I started by completely throwing out all the patchy English summaries I had read. I went straight to the source, wading through the official documents. Holy smokes, those things are dense. I spent a whole weekend just translating, cross-referencing, and diagramming the process. The core game—dealing, bidding (Prise, Garde, etc.)—that part is mostly standard. But the complexity explodes when you hit the scoring and the declarations.
Verifying the Contracts and the Points
The first thing I straightened out was the contract requirement. This is fundamental, but surprisingly often messed up. You need to know exactly how many card points you need based on the number of Bouts (the 1 of Trumps, the 21 of Trumps, and the Excuse) you captured.
- Four Bouts (Impossible, obviously): Requires 35 points.
- Three Bouts: Requires 36 points.
- Two Bouts: Requires 41 points.
- One Bout: Requires 51 points.
- Zero Bouts: Requires 56 points.
Before this deep dive, my group was trying to calculate 5 points for every single point card, and we always got lost. The official way is much easier: you only count the Bouts and the Kings/Queens/Knights/Jacks. They always come in pairs—a pair is worth 5 points—and the Bouts are worth a precise 4.5 points each. We had been grossly overcomplicating the point counting for years. I forced myself to count every captured card pair correctly, and it made the calculation so much cleaner.
Mastering the Score Math: It’s All About the Multiplier
The scoring itself isn’t complicated math, but the application is crucial. Once you figure out if you made your contract (the target number is hit), you apply the 25-point bonus or penalty. But then comes the real kicker: the multipliers. This is where games are won and lost, and we consistently under-scored ourselves.

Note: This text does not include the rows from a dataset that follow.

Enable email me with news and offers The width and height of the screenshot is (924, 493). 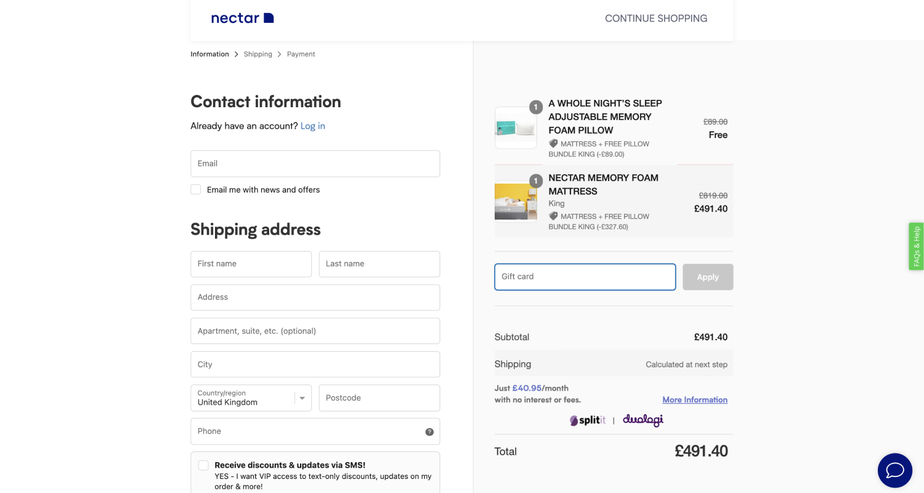[x=196, y=190]
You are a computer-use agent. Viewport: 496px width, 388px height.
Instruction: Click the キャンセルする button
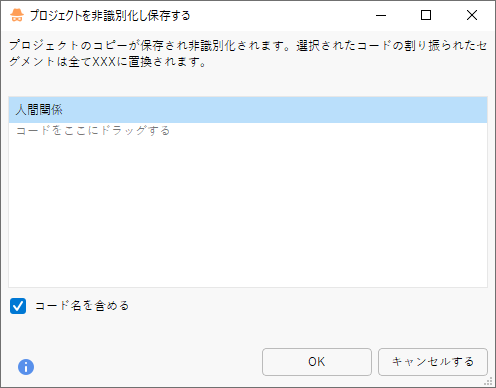[x=433, y=362]
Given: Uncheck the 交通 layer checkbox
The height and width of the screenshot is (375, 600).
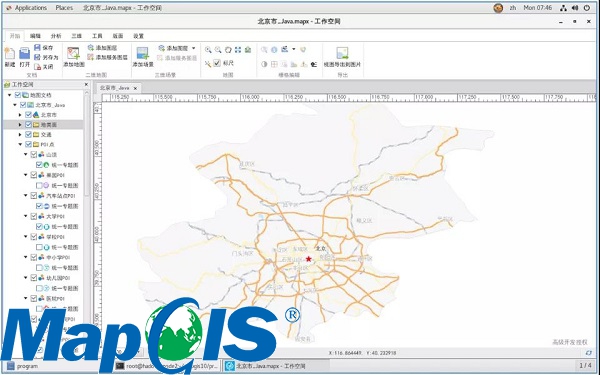Looking at the screenshot, I should (28, 134).
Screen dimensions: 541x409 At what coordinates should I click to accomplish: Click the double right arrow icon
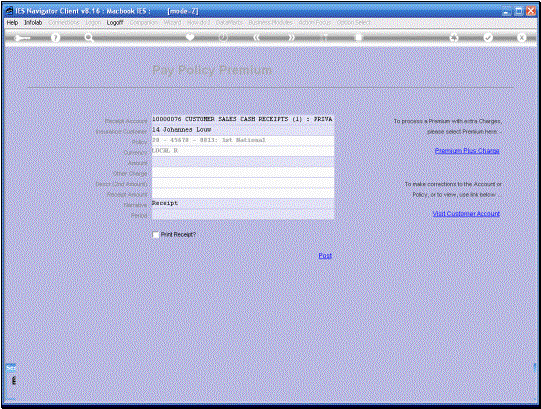coord(291,38)
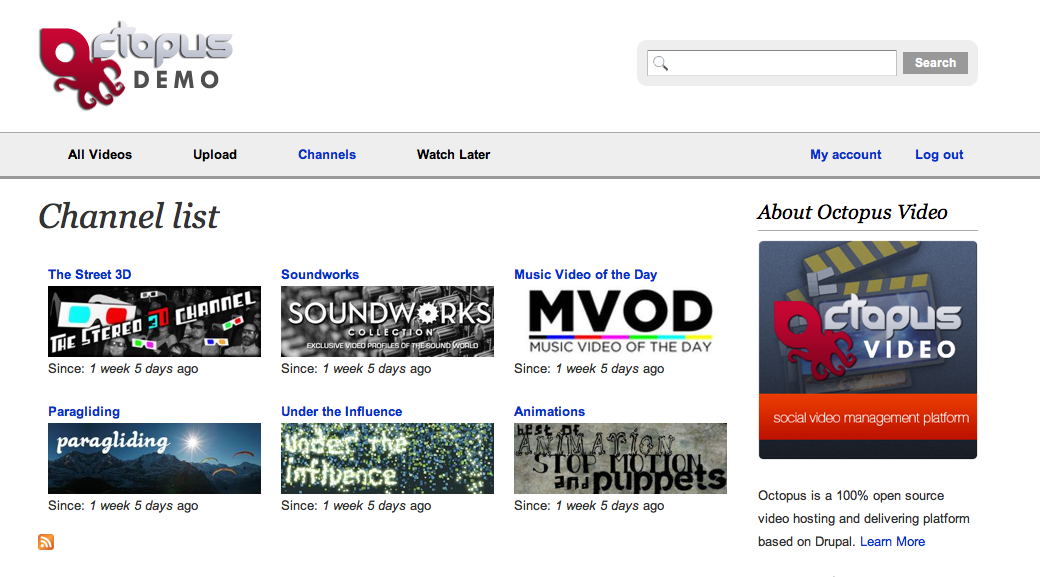1040x577 pixels.
Task: Open the Upload menu item
Action: click(215, 155)
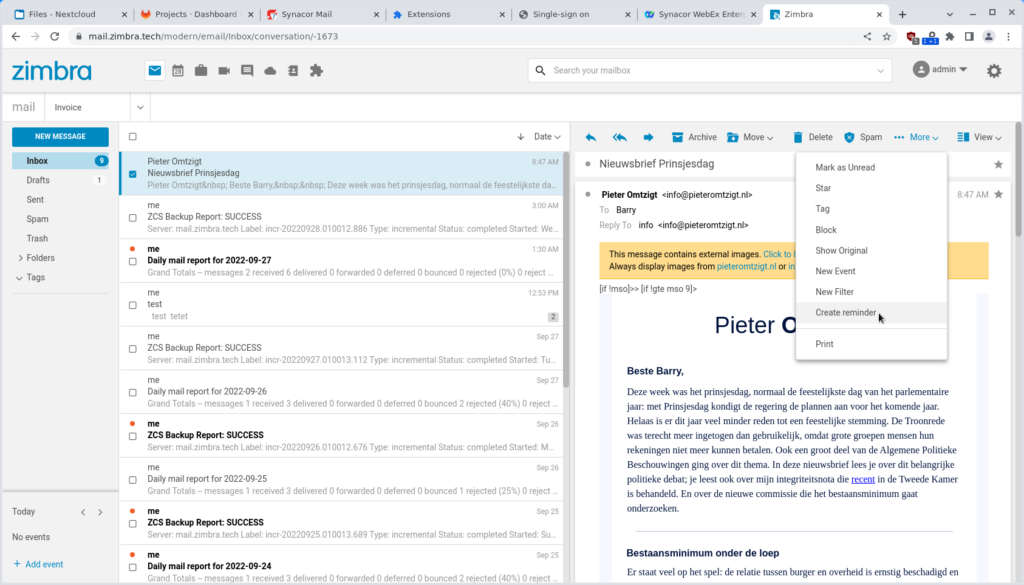Select all messages with the header checkbox
Viewport: 1024px width, 585px height.
click(131, 137)
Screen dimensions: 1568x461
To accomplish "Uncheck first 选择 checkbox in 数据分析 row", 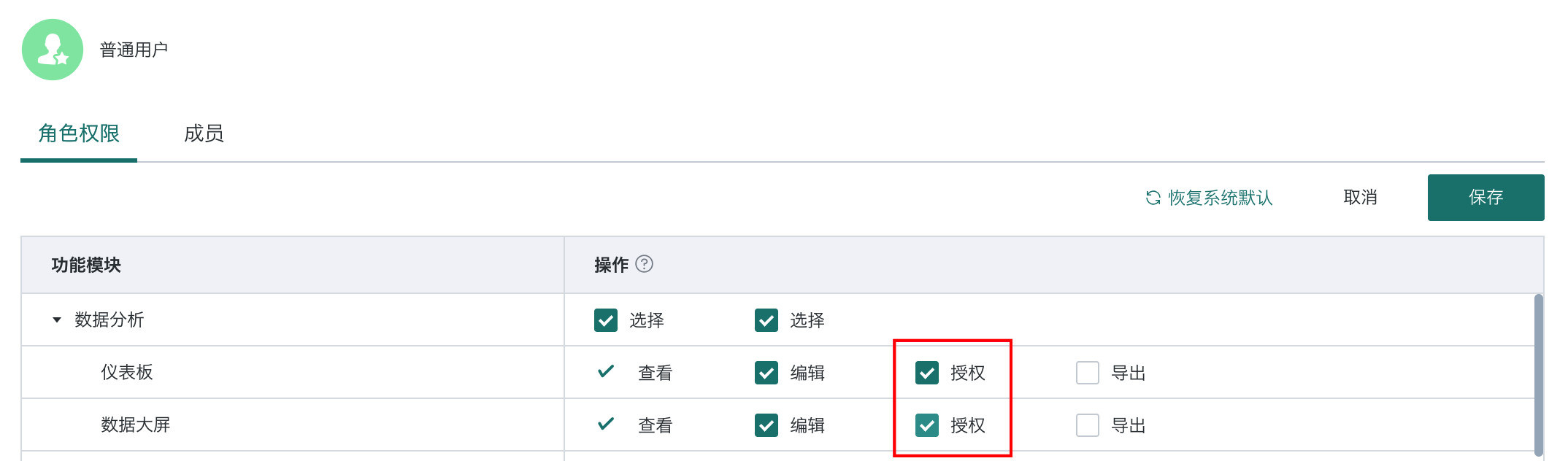I will point(606,320).
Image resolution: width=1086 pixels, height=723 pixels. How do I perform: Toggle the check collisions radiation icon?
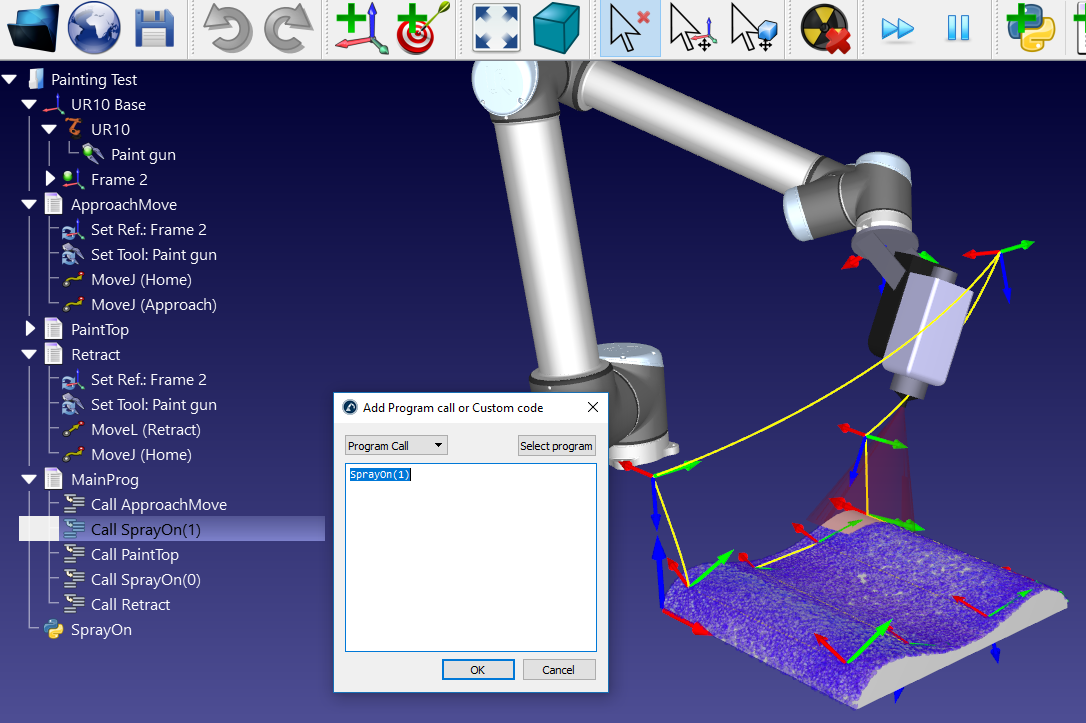(825, 28)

I implemented a strict adherence to the multipliers based on the initial bid, because ignoring them makes the game meaningless:
- Prise: Score is multiplied by 1.
- Garde: Score is multiplied by 2.
- Garde Sans: Score is multiplied by 3.
- Garde Contre: Score is multiplied by 4.
Think about that. If you pull off a great Garde Contre and win by 30 points, that base 55-point win (30 + 25) turns into a whopping 220 points! We practiced hands specifically targeting the higher bids just to internalize this multiplication factor.
The Dreaded Declarations and the Petit
Two things absolutely kill new players: the Petit au Bout and the Poignée (Handfuls).
The Petit (Trump 1): I confirmed the rule that everyone argues about. If the Petit is taken in the very last trick, it earns the captor 10 extra points (20 for a Garde, 30 for Sans, 40 for Contre). And yes, the Excuse can mess with this. If the Excuse is played on the very last trick and is returned to the declarer’s tricks (as per the rules), the Petit au Bout bonus is awarded as if the Excuse wasn’t there. If the defense takes the Excuse on the last trick, they get the bonus. It took me drawing three different scenarios to finally lock that down.
The Poignée: My old group was lazy and declared these whenever they felt like it. I enforced the official rule: you must announce your Poignée (10, 13, or 15 trumps) before the first card is led. No cheating! And the scores are fixed: 20, 30, 40 points, which are then applied to the whole score before the multiplication factor. I made a mental checklist to declare before the first lead, even when I had only 10 trumps.
Learning the actual rules has completely changed how we play. It stopped the arguments instantly. When someone now tries to pull some ancient house rule out of thin air, I just whip out my simplified guide and shut them down. It was a chore to dig through all that French bureaucracy, but now I feel confident teaching the game to anyone who asks. Go official. It makes the game so much cleaner and way more fun when you know exactly what you’re aiming for.